The Perfect Obamacare Horror Story Remains Elusive

Sen. Rand Paul, R-Ky. Sen. Rand Paul, R-Ky. Stephan Savoia/AP

Obamacare definitely has winners and losers, but for some reason Republicans have trouble finding the losers. Glenn Kessler at The Washington Post walked through two more would be horror stories in Wednesday's fact checker: Sen. Rand Paul argued that for every one Obamacare enrollment in his state, 40 plans were cancelled, and a Nebraska woman worried that her premiums would go up (they didn't). Despite raising legitimate concerns some people have had — cancelled policies and higher premiums, often for more comprehensive insurance — Republicans still struggle to find people who have actually been inconvenienced.

In his May 2 newsletter, Rand Paul asked people to share their Obamacare stories, noting that "for every Kentuckian who has enrolled in Obamacare, 40 have been dropped from their coverage." Politifact rated this lie "pants on fire," since the 82,795 people enrolled in private plans and 330,615 enrolled in Medicaid. It's estimated that 130,000 to 168,000 plans were cancelled, though many of those individuals were re-enrolled into new plans.

Acknowledging that not everyone enrolled in Medicaid because of Obamacare (they might have already been eligible), Paul's 40-to-1 ratio is still absurd. Paul's spokesman Brian Darling told the Post that the figure was outdated: it compared 7,000 private plan enrollees as of November 2013 to 280,000 private and small group plan cancellations. Given that, by some estimates, Obamacare cut Kentucky's uninsured level by 40 percent, Kentucky might not be the best place to look for horror stories.
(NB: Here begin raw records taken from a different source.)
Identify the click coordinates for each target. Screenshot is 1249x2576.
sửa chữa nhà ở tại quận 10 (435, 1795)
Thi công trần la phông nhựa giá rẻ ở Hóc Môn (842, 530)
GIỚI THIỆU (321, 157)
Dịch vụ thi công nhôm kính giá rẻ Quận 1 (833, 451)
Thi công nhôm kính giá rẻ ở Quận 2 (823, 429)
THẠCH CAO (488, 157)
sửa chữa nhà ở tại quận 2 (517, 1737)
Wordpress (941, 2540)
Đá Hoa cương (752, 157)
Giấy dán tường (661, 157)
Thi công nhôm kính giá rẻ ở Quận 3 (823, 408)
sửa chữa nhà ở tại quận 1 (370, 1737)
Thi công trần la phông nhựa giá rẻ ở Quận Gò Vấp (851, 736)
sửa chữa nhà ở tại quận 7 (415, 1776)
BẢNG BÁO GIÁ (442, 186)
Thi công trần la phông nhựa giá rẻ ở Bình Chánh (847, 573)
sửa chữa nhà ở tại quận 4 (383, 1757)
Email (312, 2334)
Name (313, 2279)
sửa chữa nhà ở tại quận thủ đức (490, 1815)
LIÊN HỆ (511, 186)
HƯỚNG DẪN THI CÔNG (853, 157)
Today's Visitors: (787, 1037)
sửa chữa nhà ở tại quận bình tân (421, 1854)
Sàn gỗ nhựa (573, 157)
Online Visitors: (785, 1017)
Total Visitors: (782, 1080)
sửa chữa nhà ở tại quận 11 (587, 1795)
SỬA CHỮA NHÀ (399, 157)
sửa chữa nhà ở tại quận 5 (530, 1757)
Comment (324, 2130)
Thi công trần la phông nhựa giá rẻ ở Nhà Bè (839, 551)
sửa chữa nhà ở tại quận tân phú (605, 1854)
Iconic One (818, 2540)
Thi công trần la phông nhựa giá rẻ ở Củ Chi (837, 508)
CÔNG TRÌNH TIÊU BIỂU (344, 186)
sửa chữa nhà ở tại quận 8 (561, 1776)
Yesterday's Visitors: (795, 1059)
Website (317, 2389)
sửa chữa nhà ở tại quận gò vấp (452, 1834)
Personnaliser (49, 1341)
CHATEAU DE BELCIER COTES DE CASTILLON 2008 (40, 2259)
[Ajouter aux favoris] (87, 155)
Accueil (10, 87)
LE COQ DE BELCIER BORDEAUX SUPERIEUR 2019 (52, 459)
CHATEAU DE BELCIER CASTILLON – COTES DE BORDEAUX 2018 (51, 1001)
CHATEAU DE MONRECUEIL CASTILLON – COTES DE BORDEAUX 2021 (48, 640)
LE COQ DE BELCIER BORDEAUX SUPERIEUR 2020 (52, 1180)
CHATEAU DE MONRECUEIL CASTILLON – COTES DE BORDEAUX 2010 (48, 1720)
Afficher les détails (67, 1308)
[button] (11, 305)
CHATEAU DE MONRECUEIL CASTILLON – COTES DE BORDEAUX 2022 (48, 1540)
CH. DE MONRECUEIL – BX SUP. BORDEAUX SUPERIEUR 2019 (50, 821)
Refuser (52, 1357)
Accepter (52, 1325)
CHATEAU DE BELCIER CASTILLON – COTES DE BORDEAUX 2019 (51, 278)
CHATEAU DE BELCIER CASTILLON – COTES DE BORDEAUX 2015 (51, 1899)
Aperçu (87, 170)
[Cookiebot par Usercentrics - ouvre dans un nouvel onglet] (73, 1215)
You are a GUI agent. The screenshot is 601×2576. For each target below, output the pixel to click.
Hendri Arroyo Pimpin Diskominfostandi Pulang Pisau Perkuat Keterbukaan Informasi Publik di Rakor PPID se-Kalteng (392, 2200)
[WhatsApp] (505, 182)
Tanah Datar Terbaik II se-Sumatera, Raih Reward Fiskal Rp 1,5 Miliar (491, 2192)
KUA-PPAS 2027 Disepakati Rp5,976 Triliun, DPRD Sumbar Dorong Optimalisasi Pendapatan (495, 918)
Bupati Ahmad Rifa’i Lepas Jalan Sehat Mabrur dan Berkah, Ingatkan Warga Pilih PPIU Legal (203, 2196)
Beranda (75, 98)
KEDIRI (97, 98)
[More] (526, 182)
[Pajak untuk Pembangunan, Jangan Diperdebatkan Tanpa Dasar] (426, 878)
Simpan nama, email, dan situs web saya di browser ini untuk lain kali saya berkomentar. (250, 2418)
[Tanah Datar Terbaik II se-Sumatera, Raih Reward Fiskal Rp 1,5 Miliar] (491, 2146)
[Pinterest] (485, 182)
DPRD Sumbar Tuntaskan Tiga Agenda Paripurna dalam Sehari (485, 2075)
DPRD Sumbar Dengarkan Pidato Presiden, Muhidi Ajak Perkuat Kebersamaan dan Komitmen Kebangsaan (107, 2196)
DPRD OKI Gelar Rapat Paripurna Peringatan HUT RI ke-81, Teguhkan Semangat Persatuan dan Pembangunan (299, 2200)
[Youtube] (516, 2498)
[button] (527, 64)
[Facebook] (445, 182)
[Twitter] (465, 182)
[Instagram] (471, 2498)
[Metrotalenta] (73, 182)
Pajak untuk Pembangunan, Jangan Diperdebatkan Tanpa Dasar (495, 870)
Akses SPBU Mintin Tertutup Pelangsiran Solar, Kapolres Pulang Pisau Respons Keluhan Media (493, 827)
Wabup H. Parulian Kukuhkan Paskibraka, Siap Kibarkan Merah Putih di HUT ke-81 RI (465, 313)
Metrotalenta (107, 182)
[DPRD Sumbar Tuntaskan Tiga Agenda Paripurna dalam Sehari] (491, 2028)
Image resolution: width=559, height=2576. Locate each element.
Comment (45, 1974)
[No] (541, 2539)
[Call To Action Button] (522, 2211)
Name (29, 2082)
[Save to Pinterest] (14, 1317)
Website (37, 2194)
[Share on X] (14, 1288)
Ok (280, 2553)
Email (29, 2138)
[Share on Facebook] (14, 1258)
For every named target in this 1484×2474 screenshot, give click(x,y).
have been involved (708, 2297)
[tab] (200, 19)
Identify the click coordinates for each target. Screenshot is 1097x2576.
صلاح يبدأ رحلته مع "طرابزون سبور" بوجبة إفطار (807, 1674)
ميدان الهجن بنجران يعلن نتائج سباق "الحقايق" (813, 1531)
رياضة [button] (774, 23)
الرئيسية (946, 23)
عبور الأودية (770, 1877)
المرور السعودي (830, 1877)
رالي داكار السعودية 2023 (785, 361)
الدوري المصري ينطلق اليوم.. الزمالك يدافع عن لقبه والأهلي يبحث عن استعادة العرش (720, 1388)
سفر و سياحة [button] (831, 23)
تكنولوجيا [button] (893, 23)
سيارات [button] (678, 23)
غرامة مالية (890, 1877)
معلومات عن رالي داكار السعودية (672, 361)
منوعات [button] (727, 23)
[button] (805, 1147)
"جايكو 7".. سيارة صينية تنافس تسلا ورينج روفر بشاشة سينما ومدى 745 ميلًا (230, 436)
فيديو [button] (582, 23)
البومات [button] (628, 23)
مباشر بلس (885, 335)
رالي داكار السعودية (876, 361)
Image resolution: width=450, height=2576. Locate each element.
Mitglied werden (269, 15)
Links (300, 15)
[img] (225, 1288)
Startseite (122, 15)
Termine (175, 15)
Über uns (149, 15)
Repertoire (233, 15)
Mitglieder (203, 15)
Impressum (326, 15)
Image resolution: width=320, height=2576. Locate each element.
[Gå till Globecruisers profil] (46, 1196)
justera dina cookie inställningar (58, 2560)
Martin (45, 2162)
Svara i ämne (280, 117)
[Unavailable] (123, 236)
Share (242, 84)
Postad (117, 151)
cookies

And apparently Nebraska isn't too great either — mother of two Andrea Kodad appeared in an ad for Republican Rep. Lee Terry and said her premium would rise about $300 because of Obamacare. As it turns out, the administration's Keep Your Plan fix applied to her. A Terry spokesperson told the Post that that was her reality at the time, and “Obamacare is creating that kind of uncertainty." Uncertainty is another big concern detractors of the law have pointed to. For instance, Julie Boonstra, a Michigan woman with cancer, appeared in Americans for Prosperity ads in March arguing that her new out of pocket costs were "unaffordable" because they were less predictable. Of course, she was saving $1,200 a year

More often than not, the most prominent Obamacare horror stories end with the star being, at least in some ways, better off than before. The "Obamacare raped my future" woman who actually qualified for Medicaid and the woman whose premium went up 994 percent, until you acknowledged that her old plan covered next to nothing and she was eligible for subsidies, both stand out as strong examples. The stories fall apart under the slightest scrutiny.

Meanwhile, efforts to seek out horror stories haven't always ended well. Florida Gov. Rick Scott couldn't find any senior citizens who'd been significantly affected by the health care law's Medicare Advantage cuts. Senate hopeful Scott Brown ran into a Republican Obamacare success story while disparaging Obamacare. It's not that there aren't people out there who have been negatively affected by the law, but Obamacare's staunchest opponents are having a hard time finding them.